ABSTRACT Acute coronary syndrome (ACS) is a high‐risk disease among cardiovascular diseases. This study is to screen for lncRNA ceRNA regulatory network in acute coronary syndrome associated with percutaneous coronary intervention (PCI) and to validate the XIST/miR‐212‐3p/CALCOCO2/OPTN axes. lncRNA, miRNA, and mRNA expression microarray data were retrieved and downloaded from the GEO database. Dysregulated lncRNAs and miRNAs were collected using the GEO database. Target genes were predicted and subjected to KEGG pathway analysis. The serum levels of lncRNA XIST, miR‐212‐3p, CALCOCO2, and OPTN were detected by RT‐qPCR. The H9C2 hypoxia‐reoxygenation (H/R) injury model was established. The cell viability was detected. The related indicators of mitophagy were detected by flow cytometry and Western blot. Six PCI‐related lncRNAs were identified in ACS, linked to 44 PCI‐associated miRNAs and 159 PCI‐associated mRNAs. KEGG pathway analysis suggested the mitophagy pathway, which involved XIST/miR‐212‐3p/CALCOCO2/OPTN axes.
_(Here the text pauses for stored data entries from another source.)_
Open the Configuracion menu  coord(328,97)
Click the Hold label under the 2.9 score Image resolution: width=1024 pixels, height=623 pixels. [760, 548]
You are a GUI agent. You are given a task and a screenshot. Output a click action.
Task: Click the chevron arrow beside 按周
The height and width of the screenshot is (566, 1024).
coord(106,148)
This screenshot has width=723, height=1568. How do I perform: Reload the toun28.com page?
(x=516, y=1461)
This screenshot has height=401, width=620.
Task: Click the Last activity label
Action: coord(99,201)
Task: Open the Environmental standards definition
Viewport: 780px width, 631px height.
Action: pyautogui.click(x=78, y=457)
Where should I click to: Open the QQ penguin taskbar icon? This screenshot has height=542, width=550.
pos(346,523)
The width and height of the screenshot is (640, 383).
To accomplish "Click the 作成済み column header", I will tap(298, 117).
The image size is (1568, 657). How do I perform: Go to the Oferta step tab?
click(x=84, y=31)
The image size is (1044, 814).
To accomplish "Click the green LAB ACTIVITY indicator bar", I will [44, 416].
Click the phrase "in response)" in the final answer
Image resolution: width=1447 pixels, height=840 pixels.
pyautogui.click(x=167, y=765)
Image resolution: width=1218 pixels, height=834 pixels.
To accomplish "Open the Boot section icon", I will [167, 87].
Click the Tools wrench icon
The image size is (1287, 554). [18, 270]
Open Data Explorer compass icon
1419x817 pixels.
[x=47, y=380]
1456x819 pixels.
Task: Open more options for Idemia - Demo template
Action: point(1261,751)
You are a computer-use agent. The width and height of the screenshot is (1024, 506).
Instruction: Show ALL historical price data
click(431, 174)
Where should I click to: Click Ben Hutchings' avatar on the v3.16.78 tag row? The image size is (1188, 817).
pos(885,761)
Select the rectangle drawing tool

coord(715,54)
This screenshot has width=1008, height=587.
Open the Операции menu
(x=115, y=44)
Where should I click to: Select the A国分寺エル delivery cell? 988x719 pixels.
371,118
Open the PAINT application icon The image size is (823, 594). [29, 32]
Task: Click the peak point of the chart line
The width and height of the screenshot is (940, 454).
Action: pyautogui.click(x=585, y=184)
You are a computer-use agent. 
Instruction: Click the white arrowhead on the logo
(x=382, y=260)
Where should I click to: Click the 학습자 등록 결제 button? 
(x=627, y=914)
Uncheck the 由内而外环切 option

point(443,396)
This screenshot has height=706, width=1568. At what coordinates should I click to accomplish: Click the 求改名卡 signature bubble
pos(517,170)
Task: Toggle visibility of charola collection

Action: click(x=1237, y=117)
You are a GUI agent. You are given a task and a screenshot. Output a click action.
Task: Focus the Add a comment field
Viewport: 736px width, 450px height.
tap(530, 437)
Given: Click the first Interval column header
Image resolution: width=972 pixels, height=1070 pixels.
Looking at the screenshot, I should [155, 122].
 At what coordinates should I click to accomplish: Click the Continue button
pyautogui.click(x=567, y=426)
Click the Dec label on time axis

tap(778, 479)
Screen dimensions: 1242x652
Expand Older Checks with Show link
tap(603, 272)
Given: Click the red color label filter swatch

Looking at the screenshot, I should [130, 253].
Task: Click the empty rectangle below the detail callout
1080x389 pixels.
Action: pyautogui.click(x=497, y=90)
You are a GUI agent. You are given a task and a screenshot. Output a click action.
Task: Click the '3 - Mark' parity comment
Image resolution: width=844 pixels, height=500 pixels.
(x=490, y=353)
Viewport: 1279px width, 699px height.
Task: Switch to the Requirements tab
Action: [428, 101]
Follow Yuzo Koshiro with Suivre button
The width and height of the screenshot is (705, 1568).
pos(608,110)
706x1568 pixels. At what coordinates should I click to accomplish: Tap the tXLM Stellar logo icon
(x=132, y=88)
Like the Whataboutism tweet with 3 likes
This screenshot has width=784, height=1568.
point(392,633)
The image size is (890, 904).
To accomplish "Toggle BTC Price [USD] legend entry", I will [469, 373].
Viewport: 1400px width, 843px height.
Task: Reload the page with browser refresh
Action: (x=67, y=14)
The levels of XIST, CALCOCO2, and OPTN were increased while the level of miR‐212‐3p was decreased in PCI patients. Taken together, our results suggest that lncRNA‐miRNA‐mRNA networks associated with PCI in ACS were presented. In the H/R cell model, XIST promoted mitophagy through miR‐212‐3p/CALCOCO2/OPTN. XIST can promote mitophagy through the miR‐212‐3p/CALCOCO2/OPTN axis, thereby alleviating myocardial cell injury.